> _Extract provided_:
Adjusting course

You never achieve success following a straight line to a stable target. Changing conditions, lessons learned, and moving targets require leaders to adjust organizational trajectory. The path to success is a jagged line filled with course adjustments.

High achievers are demoralized when courses adjust. They feel they’ve wasted time and resources on irrelevant activates. After all, they’ve passionately pursued a carrot that you moved. Additionally, some in your organization value stability and have low tolerance for change. To them, adjusting course indicates lack of foresight, planning, or courageous leadership.

Three ways to navigate course adjustments

#1. Keep your eye on external targets. Organizations naturally drift toward internal complexity while losing sight of external targets. Leaders constantly correct organizational drift by shifting focus from insiders to outsiders. Success lies outside your organization with the people you’re serving. This means your training initiatives, LEAN practices, reorganizations, and realignments ultimately are about “them” not you.

> _Written task 1_:
In the extract on adjusting course, translate this sentence into Spanish: "The path to success is a jagged line filled with course adjustments."

> _Material_:
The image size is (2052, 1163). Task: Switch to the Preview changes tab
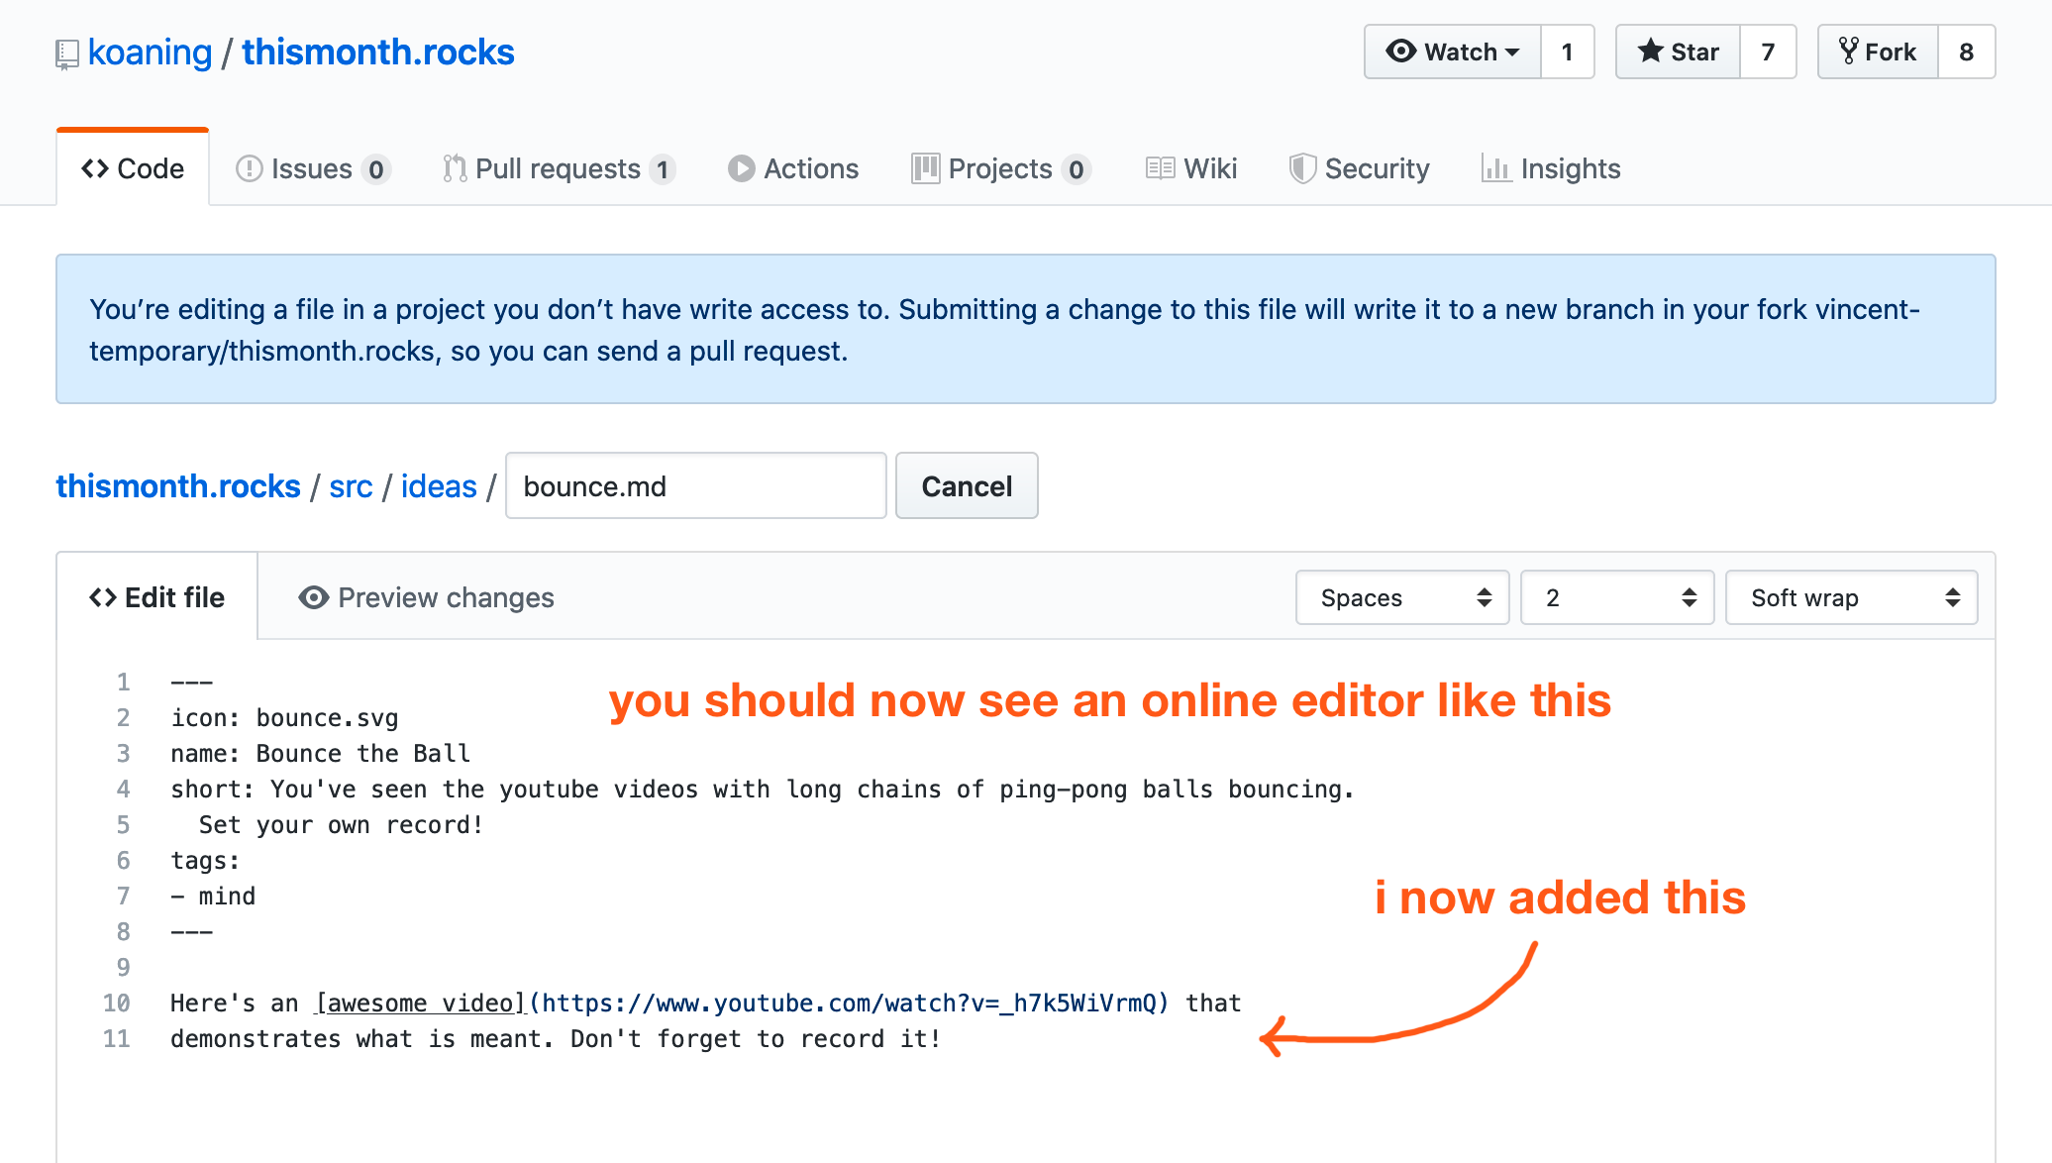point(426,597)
--
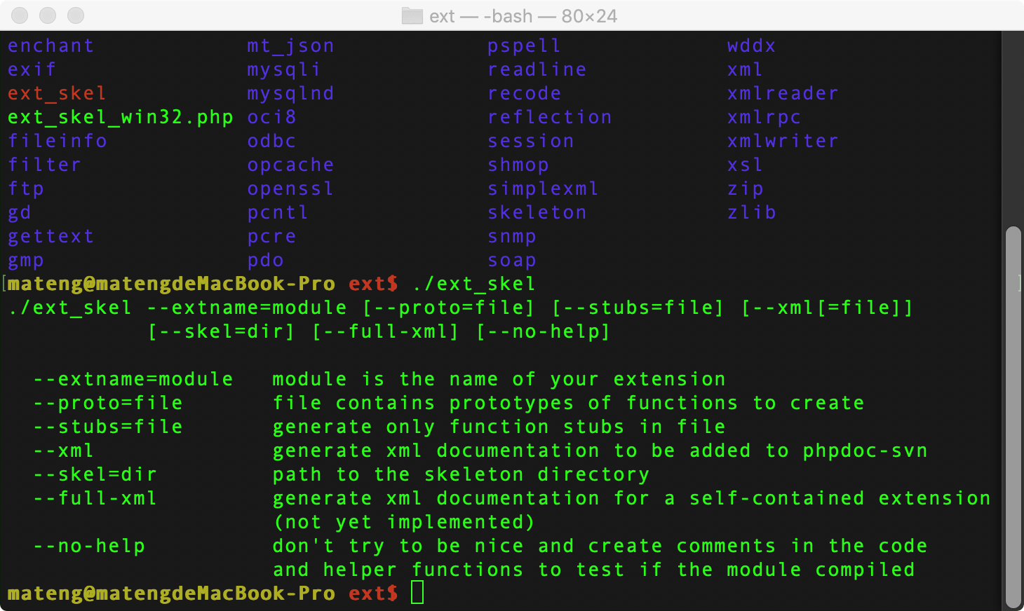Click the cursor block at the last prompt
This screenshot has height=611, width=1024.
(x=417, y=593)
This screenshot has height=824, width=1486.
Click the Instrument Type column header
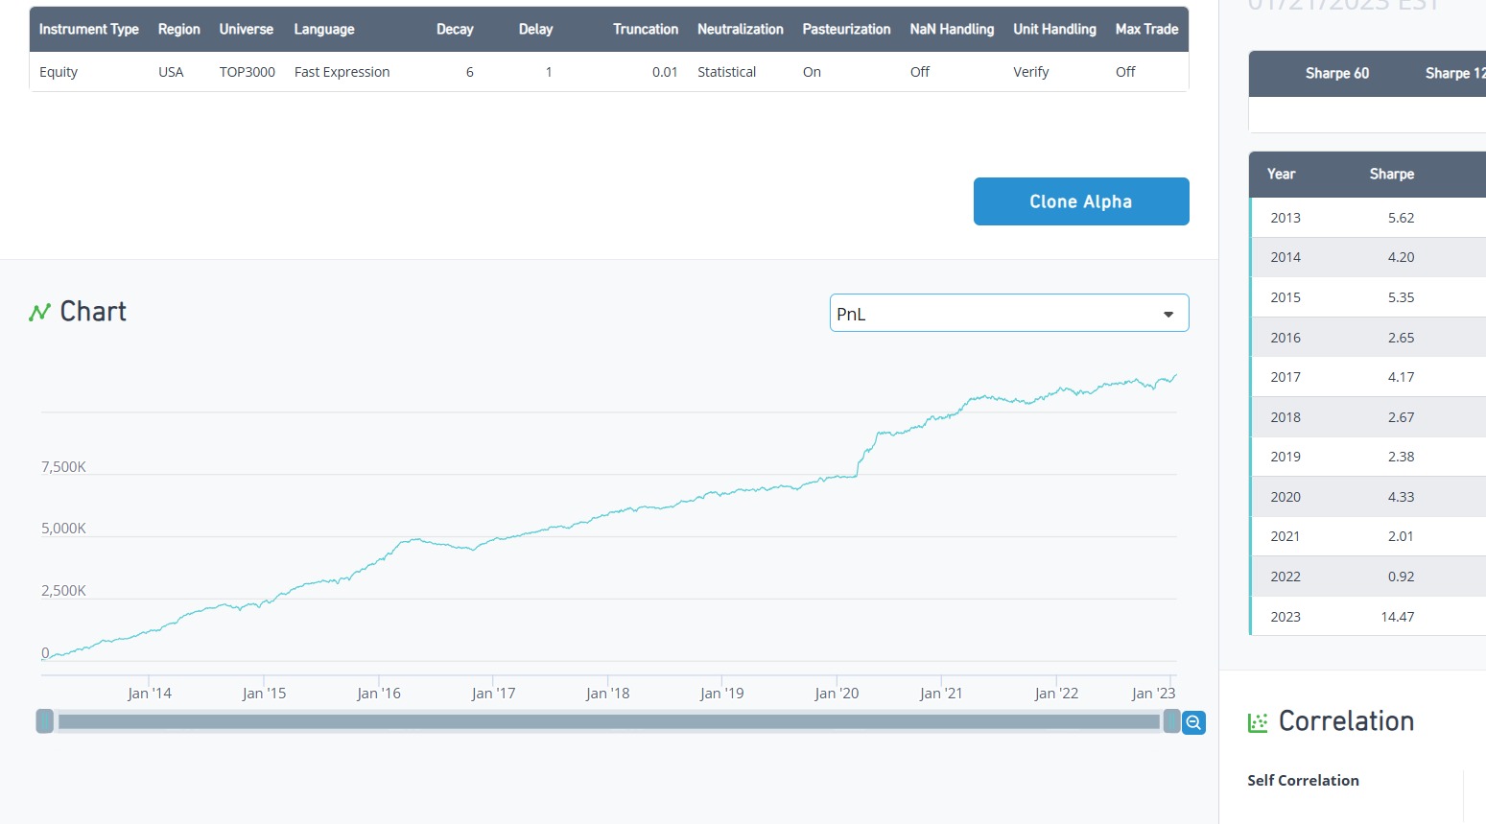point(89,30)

> _Written task 2_:
From the rows, copy the lines word for word, beginning with the line that contains "Click the cursor block at the last prompt" and continuing through the line that contains "point(89,30)". Leave the pictures out.

> _Written response 1_:
El camino hacia el éxito es una línea irregular llena de ajustes de rumbo.

> _Written response 2_:
Click the cursor block at the last prompt
This screenshot has height=611, width=1024.
(x=417, y=593)
This screenshot has height=824, width=1486.
Click the Instrument Type column header
point(89,30)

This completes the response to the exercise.